▶ Recorded information
----

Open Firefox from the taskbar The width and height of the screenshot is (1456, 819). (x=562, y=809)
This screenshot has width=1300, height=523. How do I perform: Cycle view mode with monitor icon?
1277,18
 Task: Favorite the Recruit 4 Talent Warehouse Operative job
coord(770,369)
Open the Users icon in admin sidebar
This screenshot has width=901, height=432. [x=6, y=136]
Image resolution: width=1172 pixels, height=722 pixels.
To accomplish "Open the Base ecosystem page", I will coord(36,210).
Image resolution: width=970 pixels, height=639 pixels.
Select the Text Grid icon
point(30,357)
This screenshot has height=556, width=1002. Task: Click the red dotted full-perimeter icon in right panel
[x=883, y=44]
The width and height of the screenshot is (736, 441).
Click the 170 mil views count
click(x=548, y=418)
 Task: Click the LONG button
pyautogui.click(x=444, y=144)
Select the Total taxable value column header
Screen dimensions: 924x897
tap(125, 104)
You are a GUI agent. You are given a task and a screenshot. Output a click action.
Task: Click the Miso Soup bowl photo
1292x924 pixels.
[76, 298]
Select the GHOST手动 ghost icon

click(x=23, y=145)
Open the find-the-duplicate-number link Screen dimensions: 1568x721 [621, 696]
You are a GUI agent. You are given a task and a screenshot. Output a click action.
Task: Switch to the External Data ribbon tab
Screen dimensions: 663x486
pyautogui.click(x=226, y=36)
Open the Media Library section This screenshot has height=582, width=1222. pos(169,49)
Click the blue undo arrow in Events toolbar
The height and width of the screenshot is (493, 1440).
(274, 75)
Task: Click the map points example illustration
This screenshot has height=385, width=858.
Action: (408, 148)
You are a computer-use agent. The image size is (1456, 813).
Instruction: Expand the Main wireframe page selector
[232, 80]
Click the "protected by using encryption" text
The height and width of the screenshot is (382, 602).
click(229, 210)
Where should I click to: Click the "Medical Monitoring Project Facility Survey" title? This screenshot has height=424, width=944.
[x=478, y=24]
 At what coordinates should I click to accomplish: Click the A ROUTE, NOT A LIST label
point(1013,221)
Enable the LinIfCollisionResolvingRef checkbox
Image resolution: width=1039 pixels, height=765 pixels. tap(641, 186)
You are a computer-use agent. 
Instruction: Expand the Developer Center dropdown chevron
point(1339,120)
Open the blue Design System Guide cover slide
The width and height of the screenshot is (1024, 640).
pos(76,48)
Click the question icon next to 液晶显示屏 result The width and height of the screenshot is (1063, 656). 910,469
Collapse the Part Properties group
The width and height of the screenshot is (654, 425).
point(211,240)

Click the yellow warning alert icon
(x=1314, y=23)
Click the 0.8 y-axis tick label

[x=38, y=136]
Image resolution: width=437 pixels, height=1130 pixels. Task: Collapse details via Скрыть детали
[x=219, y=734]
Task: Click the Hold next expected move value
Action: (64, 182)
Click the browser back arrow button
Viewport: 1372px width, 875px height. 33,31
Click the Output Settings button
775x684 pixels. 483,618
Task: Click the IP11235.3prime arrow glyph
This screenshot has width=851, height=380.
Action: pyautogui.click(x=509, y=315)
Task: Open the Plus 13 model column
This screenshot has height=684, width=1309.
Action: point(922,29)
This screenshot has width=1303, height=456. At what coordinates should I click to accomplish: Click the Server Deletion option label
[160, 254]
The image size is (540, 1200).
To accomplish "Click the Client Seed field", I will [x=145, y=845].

----

▶ Task to carry out
The lines from the one containing "Click the browser back arrow button" through the last line of the records are the answer; set them down exactly and add nothing.

▶ Response below
Click the browser back arrow button
Viewport: 1372px width, 875px height. 33,31
Click the Output Settings button
775x684 pixels. 483,618
Task: Click the IP11235.3prime arrow glyph
This screenshot has width=851, height=380.
Action: pyautogui.click(x=509, y=315)
Task: Open the Plus 13 model column
This screenshot has height=684, width=1309.
Action: point(922,29)
This screenshot has width=1303, height=456. At what coordinates should I click to accomplish: Click the Server Deletion option label
[160, 254]
The image size is (540, 1200).
To accomplish "Click the Client Seed field", I will [x=145, y=845].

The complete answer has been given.